>> START Text passage

Results 1 to 11 of 11

Thread: lossless PDF compressor

  1. #1
    Member
    Join Date
    Feb 2016
    Location
    USA
    Posts
    86
    Thanks
    33
    Thanked 8 Times in 8 Posts

    lossless PDF compressor

    Just curious: are there any special lossless compressors for pdf files? I am not talking about existing PDF optimizers that remove fonts, meta data with output still being pdf format. deflate sometimes works well, sometimes doesn't. Not an expert in pdf format, I figure it must have some structures that can be used for more compression than general dictionary based algorithms, especially for pdf files with many tables and forms, generated by office tools. Any ideas or pointers?

  2. #2
    Administrator Shelwien's Avatar
    Join Date
    May 2008
    Location
    Kharkov, Ukraine
    Posts
    3,588
    Thanks
    251
    Thanked 1,134 Times in 623 Posts
    There's precomp: https://github.com/schnaader/precomp-cpp/releases
    PDFs can contain deflate streams, jpegs (maybe png/gif too), base64 - these are all handled by precomp.

  3. Thanks:

    smjohn1 (15th January 2020)

  4. #3
    Member
    Join Date
    Jun 2018
    Location
    Slovakia
    Posts
    164
    Thanks
    45
    Thanked 11 Times in 11 Posts
    Quote Originally Posted by Shelwien View Post
    There's precomp: https://github.com/schnaader/precomp-cpp/releases
    PDFs can contain deflate streams, jpegs (maybe png/gif too), base64 - these are all handled by precomp.
    Kinda off-topic, but it was the first software for compression of already compressed data (with decompression) I ever found when I started finding compression tools for videos and images around 2012. Six years later, I created account here.

>> END Text passage

→ Your tasks
1 – In the thread on lossless PDF compression, what kinds of data inside PDFs are said to be handled by precomp?
2 – Pick up the thread on lossless PDF compression after its final sentence and keep it going.

>> START Provided material

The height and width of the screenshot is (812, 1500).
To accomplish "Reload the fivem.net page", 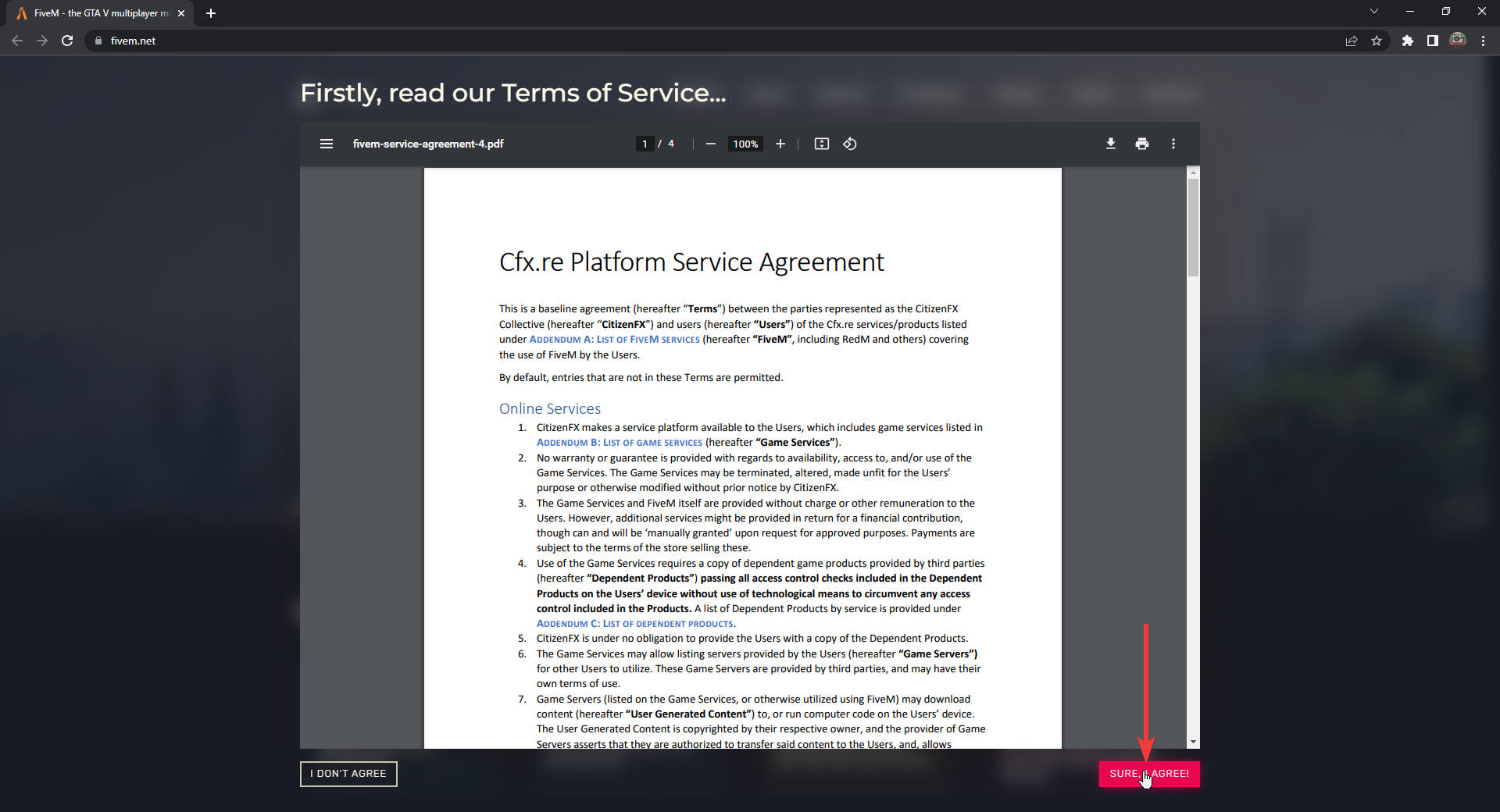I will (67, 41).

>> END Provided material

→ Results in order
1 – Deflate streams, JPEGs (maybe PNG/GIF too), and base64.

2 –
    Or maybe if you have original document and PDF is the result of export command, you can apply compression for text (approx. 80% ratio of text) and other data separately.

  5. #4
    Member
    Join Date
    Jun 2015
    Location
    Switzerland
    Posts
    729
    Thanks
    212
    Thanked 270 Times in 160 Posts

  6. #5
    Member
    Join Date
    Feb 2016
    Location
    USA
    Posts
    86
    Thanks
    33
    Thanked 8 Times in 8 Posts
    Quote Originally Posted by Shelwien View Post
    There's precomp: https://github.com/schnaader/precomp-cpp/releases
    PDFs can contain deflate streams, jpegs (maybe png/gif too), base64 - these are all handled by precomp.
    thanks, I will play with it and see how it works on PDF files.

  7. #6
    Member
    Join Date
    Feb 2016
    Location
    USA
    Posts
    86
    Thanks
    33
    Thanked 8 Times in 8 Posts
    Quote Originally Posted by CompressMaster View Post
    Kinda off-topic, but it was the first software for compression of already compressed data (with decompression) I ever found when I started finding compression tools for videos and images around 2012. Six years later, I created account here.

    Or maybe if you have original document and PDF is the result of export command, you can apply compression for text (approx. 80% ratio of text) and other data separately.
    Thanks. I think a few major pdf creators already have this type of compression feature built-in. What I talked about is to "recompress" an existing pdf file.

  8. #7
    Member
    Join Date
    Feb 2016
    Location
    USA
    Posts
    86
    Thanks
    33
    Thanked 8 Times in 8 Posts
    Quote Originally Posted by Jyrki Alakuijala View Post
    Thanks, I did find this package too. But perhaps I didn't make it clear, my input is a PDF file, and after (re)compression, the output doesn't need to be pdf, but it should be able to decompressed back to the exact original pdf file, bitwise. I guess this is NOT what this tool does.

  9. #8
    Member
    Join Date
    Jul 2014
    Location
    Mars
    Posts
    188
    Thanks
    132
    Thanked 12 Times in 11 Posts
    Yeah there are issues ,you can contribute there, for example - make new win build for community)

  10. #9
    Member
    Join Date
    May 2008
    Location
    Kuwait
    Posts
    338
    Thanks
    36
    Thanked 36 Times in 21 Posts
    precomp is your best option as it can recognize most of the streams and if you have more time you can optimize the pdf file prior to that which can find duplicate stream and remove other not required/visible streams.

    next to precomp you have Stuffit which can be unpacked on multiple systems including windows/mac/ios

    other use Mfilter with 7-zip as it works best on scanned pdf files with JPG streams.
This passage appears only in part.